» **Data excerpts**
--
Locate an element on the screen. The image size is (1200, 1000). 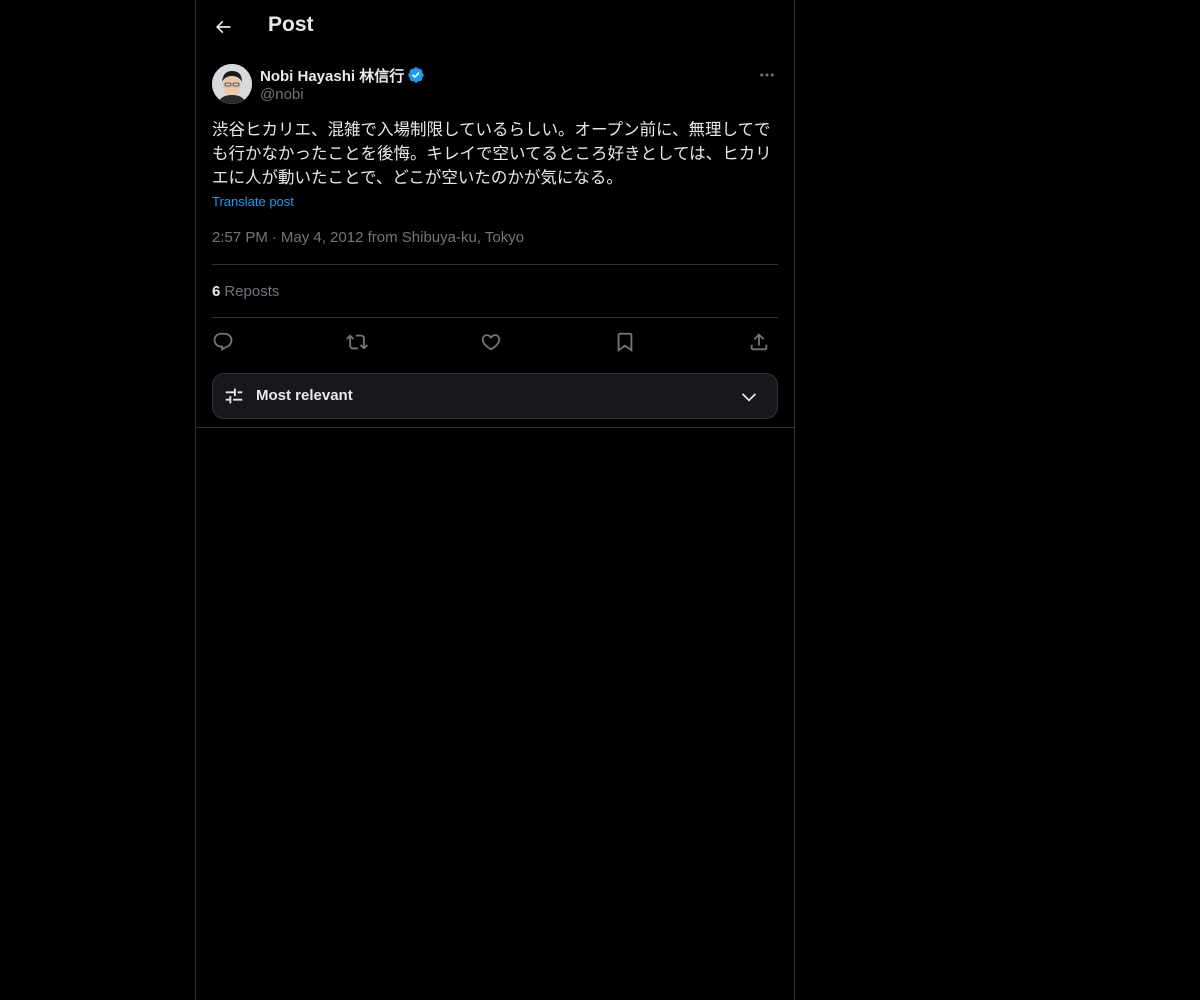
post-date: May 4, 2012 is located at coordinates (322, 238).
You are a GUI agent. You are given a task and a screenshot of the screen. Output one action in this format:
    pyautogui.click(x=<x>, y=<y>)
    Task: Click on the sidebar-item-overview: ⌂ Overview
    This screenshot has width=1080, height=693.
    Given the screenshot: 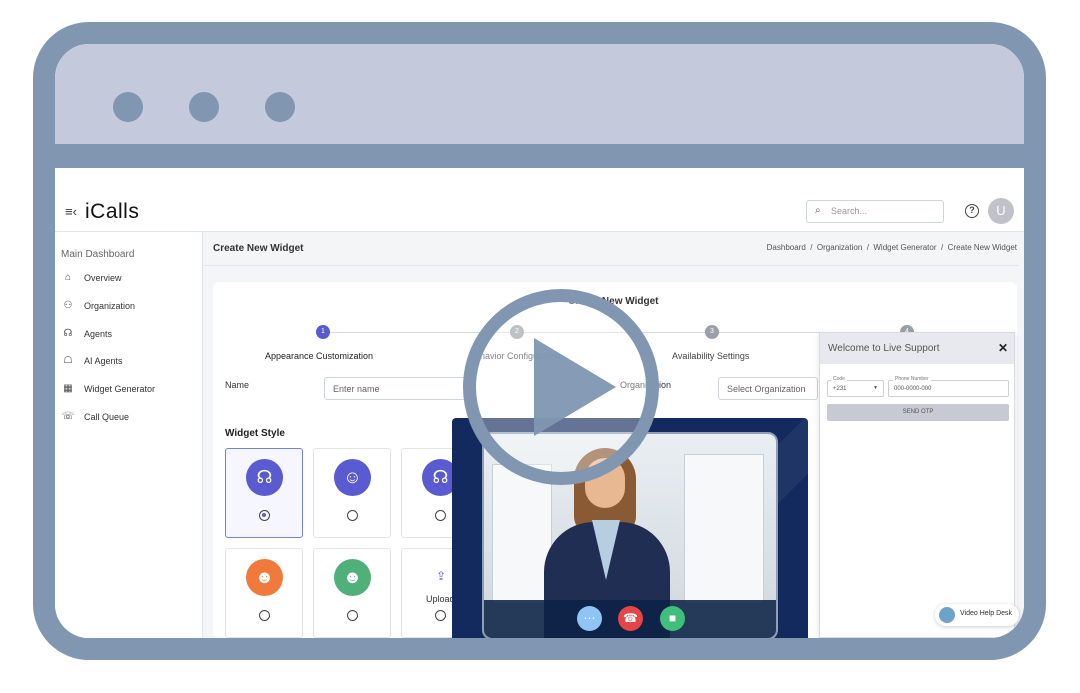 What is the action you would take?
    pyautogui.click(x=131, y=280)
--
» **What is expected**
Reproduce the entries from the first line through the line containing "post-date: May 4, 2012", substituting "display" for "screen" and keeping everything else unchanged. Omit the pictures.

» **Answer space**
Locate an element on the display. The image size is (1200, 1000). 
post-date: May 4, 2012 is located at coordinates (322, 238).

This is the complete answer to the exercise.